(Items from a data source)
++++++
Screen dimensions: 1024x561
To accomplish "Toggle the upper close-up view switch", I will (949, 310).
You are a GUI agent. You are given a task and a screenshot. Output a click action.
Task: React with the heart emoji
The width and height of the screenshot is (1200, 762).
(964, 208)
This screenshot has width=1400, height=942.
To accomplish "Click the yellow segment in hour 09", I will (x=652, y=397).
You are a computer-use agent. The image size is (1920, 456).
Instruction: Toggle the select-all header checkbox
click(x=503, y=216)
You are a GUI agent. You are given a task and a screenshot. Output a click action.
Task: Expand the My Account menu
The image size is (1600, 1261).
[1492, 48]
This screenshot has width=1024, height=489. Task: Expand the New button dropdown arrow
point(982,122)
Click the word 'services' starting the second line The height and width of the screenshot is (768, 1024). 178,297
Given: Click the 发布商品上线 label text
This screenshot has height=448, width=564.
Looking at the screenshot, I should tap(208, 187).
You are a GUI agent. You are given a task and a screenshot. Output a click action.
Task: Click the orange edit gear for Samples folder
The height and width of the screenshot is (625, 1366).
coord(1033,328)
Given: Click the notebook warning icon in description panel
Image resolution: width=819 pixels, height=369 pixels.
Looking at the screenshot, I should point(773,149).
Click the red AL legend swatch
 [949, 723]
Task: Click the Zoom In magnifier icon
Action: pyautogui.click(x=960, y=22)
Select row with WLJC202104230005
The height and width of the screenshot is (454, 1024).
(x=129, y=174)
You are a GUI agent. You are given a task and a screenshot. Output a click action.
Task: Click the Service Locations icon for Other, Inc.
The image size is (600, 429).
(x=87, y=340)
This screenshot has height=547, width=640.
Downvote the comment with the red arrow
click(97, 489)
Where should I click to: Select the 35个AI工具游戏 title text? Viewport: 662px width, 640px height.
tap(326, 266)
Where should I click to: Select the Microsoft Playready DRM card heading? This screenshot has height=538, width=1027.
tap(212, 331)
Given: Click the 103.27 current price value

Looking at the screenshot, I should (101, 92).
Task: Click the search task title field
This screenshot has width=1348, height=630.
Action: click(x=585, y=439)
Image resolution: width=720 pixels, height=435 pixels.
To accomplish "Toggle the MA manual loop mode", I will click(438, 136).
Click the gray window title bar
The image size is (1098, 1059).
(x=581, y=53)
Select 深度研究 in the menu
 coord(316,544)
++++++
* **Activity**: Reproduce the entries above in full, verbatim.

* **Your response**:
Screen dimensions: 1024x561
To accomplish "Toggle the upper close-up view switch", I will (949, 310).
You are a GUI agent. You are given a task and a screenshot. Output a click action.
Task: React with the heart emoji
The width and height of the screenshot is (1200, 762).
(964, 208)
This screenshot has width=1400, height=942.
To accomplish "Click the yellow segment in hour 09", I will (x=652, y=397).
You are a computer-use agent. The image size is (1920, 456).
Instruction: Toggle the select-all header checkbox
click(x=503, y=216)
You are a GUI agent. You are given a task and a screenshot. Output a click action.
Task: Expand the My Account menu
The image size is (1600, 1261).
[1492, 48]
This screenshot has width=1024, height=489. Task: Expand the New button dropdown arrow
point(982,122)
Click the word 'services' starting the second line The height and width of the screenshot is (768, 1024). 178,297
Given: Click the 发布商品上线 label text
This screenshot has height=448, width=564.
Looking at the screenshot, I should tap(208, 187).
You are a GUI agent. You are given a task and a screenshot. Output a click action.
Task: Click the orange edit gear for Samples folder
The height and width of the screenshot is (625, 1366).
coord(1033,328)
Given: Click the notebook warning icon in description panel
Image resolution: width=819 pixels, height=369 pixels.
Looking at the screenshot, I should point(773,149).
Click the red AL legend swatch
 [949, 723]
Task: Click the Zoom In magnifier icon
Action: pyautogui.click(x=960, y=22)
Select row with WLJC202104230005
The height and width of the screenshot is (454, 1024).
(x=129, y=174)
You are a GUI agent. You are given a task and a screenshot. Output a click action.
Task: Click the Service Locations icon for Other, Inc.
The image size is (600, 429).
(x=87, y=340)
This screenshot has height=547, width=640.
Downvote the comment with the red arrow
click(97, 489)
Where should I click to: Select the 35个AI工具游戏 title text? Viewport: 662px width, 640px height.
tap(326, 266)
Where should I click to: Select the Microsoft Playready DRM card heading? This screenshot has height=538, width=1027.
tap(212, 331)
Given: Click the 103.27 current price value

Looking at the screenshot, I should (101, 92).
Task: Click the search task title field
This screenshot has width=1348, height=630.
Action: click(x=585, y=439)
Image resolution: width=720 pixels, height=435 pixels.
To accomplish "Toggle the MA manual loop mode", I will click(438, 136).
Click the gray window title bar
The image size is (1098, 1059).
(x=581, y=53)
Select 深度研究 in the menu
 coord(316,544)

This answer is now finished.